Grade 7Math

Identifying Linear vs. Nonlinear Functions from a Table

Identifying Linear vs. Nonlinear Functions from a Table is a Grade 7 math skill in Big Ideas Math Advanced 2, Chapter 6: Functions. Students learn to determine linearity by calculating the rate of change (delta y / delta x) between consecutive rows in a table — a constant rate indicates a linear function, while a changing rate indicates a nonlinear function.

Key Concepts

Property To determine linearity from a table, you must calculate the rate of change ($\frac{\Delta y}{\Delta x}$) between consecutive points. If this ratio simplifies to the exact same number everywhere, the function is linear. If the ratio changes, the function is nonlinear.

Examples Linear Table: x values are (0, 1, 2, 3), y values are (2, 5, 8, 11). The rate of change is 3/1 = 3 between every single point. Nonlinear Table: x values are (0, 1, 2, 3), y values are (0, 1, 4, 9). The rate of change goes from 1/1 to 3/1 to 5/1. Because the rate keeps changing, it is a curve.

Explanation When checking a table, a common trap is only looking at how much the y values jump. You must always divide the jump in 'y' by the jump in 'x' for every single step. If that final fraction stays exactly the same, you have a straight line!

Common Questions

How do you tell if a function is linear or nonlinear from a table?

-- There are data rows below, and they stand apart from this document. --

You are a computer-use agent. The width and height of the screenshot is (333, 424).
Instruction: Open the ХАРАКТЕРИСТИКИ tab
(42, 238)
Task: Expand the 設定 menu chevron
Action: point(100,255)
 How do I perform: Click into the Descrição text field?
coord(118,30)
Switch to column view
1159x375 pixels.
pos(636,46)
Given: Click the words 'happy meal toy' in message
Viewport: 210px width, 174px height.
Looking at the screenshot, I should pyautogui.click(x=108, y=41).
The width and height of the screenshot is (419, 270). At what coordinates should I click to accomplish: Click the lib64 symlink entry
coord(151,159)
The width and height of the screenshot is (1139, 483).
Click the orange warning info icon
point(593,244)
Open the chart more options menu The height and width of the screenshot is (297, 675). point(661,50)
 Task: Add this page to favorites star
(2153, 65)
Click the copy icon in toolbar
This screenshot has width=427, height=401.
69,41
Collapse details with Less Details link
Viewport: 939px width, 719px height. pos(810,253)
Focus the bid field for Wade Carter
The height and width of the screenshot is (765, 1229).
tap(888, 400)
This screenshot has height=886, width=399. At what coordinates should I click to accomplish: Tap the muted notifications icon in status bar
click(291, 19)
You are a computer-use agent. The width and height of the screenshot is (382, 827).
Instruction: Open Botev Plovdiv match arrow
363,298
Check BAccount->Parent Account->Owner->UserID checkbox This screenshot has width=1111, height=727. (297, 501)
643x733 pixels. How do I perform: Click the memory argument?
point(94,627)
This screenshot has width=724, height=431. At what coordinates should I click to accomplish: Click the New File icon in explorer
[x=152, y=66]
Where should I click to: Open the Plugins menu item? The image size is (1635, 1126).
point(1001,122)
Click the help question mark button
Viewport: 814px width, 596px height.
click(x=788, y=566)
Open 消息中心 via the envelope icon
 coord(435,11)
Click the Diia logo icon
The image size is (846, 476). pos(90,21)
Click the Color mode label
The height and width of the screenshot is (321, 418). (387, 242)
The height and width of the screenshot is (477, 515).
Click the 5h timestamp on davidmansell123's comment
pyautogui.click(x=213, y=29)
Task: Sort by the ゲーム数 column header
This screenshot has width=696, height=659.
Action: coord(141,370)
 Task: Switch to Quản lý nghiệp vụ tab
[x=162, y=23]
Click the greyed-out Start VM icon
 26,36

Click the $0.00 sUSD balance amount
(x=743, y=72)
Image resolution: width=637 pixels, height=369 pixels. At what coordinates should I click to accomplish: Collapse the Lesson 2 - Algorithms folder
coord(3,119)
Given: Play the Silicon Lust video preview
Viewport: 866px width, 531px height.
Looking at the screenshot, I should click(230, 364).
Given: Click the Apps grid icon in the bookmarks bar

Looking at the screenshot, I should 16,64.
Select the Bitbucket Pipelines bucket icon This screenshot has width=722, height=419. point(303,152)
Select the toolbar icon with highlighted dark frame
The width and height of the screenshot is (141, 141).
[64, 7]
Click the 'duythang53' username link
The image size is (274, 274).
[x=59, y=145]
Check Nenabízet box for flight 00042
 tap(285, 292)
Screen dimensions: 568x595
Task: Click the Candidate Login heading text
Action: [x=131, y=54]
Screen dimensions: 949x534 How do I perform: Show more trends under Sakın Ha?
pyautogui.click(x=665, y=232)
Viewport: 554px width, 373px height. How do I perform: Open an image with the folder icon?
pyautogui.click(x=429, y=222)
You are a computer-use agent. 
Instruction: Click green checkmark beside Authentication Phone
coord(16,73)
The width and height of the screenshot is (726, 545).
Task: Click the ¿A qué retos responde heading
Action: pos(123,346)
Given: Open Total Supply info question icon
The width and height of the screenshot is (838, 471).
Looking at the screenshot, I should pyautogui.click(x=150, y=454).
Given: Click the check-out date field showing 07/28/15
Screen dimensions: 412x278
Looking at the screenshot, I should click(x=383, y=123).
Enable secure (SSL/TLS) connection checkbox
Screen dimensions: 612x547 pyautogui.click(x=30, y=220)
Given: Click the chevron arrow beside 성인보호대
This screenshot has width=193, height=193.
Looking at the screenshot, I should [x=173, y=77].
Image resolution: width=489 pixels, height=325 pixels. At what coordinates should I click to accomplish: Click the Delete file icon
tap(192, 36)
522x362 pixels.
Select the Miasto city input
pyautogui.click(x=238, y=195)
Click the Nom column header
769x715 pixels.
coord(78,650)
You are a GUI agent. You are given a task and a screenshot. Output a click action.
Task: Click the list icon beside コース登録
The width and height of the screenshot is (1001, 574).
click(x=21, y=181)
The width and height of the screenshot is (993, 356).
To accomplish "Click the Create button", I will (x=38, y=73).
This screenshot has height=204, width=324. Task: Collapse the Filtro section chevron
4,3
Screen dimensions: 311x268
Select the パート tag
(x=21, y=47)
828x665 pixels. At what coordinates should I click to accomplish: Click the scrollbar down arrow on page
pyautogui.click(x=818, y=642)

Calculate the rate of change (change in y divided by change in x) between every pair of consecutive rows. If the rate is always the same, the function is linear. If the rate changes at any point, the function is nonlinear.

What is a common mistake when checking tables for linearity?

Only looking at how much the y-values change without dividing by the change in x. You must always compute delta y divided by delta x for every step.

Give an example of a linear table.

x values (0, 1, 2, 3), y values (2, 5, 8, 11). The rate of change is always 3/1 = 3, so this is a linear function.

Give an example of a nonlinear table.

x values (0, 1, 2, 3), y values (0, 1, 4, 9). The rates of change are 1, 3, and 5 — they change, so this represents a nonlinear (curved) function.